The leaders at MGMA, the Englewood, Colo.-based Medical Group Management Association, released the following statement: ““CMS and Congress have once again overlooked the sobering financial realities facing our nation's medical practices, finalizing a 2.83% reduction to the 2025 Medicare conversion factor, further increasing the gap between practice expenses and reimbursement rates. Today's final rule throws the financial viability of physician practices into question and threatens beneficiary access to care. On a positive note, we are pleased CMS heeded our call to finalize numerous telehealth policies, such as permanently covering audio-only services and extending flexibilities for direct supervision and home address reporting for practitioners. Congress must immediately return from recess to pass H.R. 10073, averting the 2025 cut to the conversion factor and stabilizing physician practices until a more permanent, sustainable solution to the Medicare physician payment system can be realized.”

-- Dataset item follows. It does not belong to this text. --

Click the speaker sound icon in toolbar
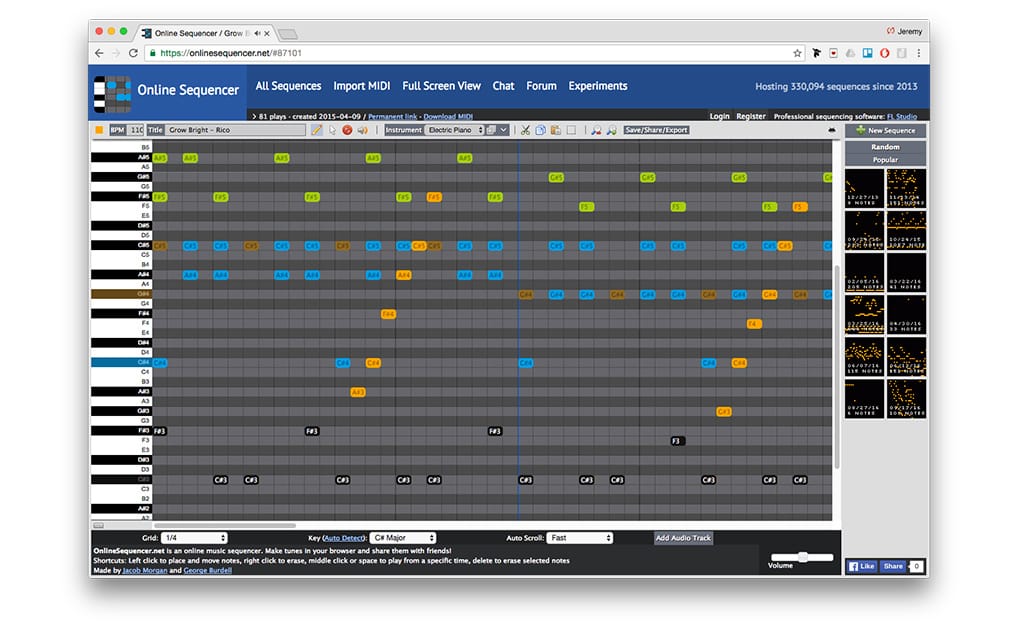pyautogui.click(x=361, y=130)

Meanwhile, NAACOS, the Washington, D.C.-based National Association of ACOs, the national association representing accountable care organizations, released a statement on Friday, attributed to Aisha Pittman, its senior vice president of government affairs. “The National Association of ACOs (NAACOS) commends CMS for its ongoing efforts to support ACOs by finalizing policies that protect against significant and unusual billing anomalies, thus fostering long-term stability and certainty for ACOs,” Pittman said. “We are encouraged by CMS’s commitment to advancing the Medicare Shared Savings Program, particularly through reducing the burden of beneficiary notifications, offering prepaid savings for successful ACOs, incorporating upward benchmark adjustments for ACOs serving rural and underserved populations, and establishing billing for advanced primary care.”

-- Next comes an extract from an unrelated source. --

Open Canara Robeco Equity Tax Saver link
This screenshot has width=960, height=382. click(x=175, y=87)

Further, the statement from Pittman continued, “While we welcome these advancements, we remain concerned about unresolved issues that threaten ACO participation in the Shared Savings Program. Historically successful ACOs are faced with increasingly reduced financial targets over time. Current policies fail to adequately account for prior success, leaving ACOs unable to sustain robust clinical interventions and enhanced benefits for beneficiaries. Additionally, new quality reporting requirements will necessitate costly technology investments without producing actionable quality data. These challenges discourage clinician participation in ACOs and hinder progress toward CMS’ goal of all Medicare payments in an accountable care relationship by 2030.”
And leaders at the Charlotte-based Premier Inc. also released a statement attributed to Soumi Saha, the alliance’s senior vice president of public affairs, posted to the Premier website on Friday. In it, Saha said that “Premier is profoundly disappointed that the Centers for Medicare & Medicaid Services’ (CMS) latest updates to the calendar year (CY) 2025 payment rules will further widen the gap between Medicare reimbursements and the actual operational costs healthcare providers shoulder daily. Providers are grappling with rising inflation, labor shortages and the demands of an aging population—challenges CMS fails to adequately address. This update misses the mark, failing to recognize the real cost pressures providers face—particularly labor. It’s time CMS adopted more realistic methodologies and data sources to keep up with these escalating challenges. If CMS continues to implement payment updates of this nature, the future of American healthcare will be jeopardized,” Saha said.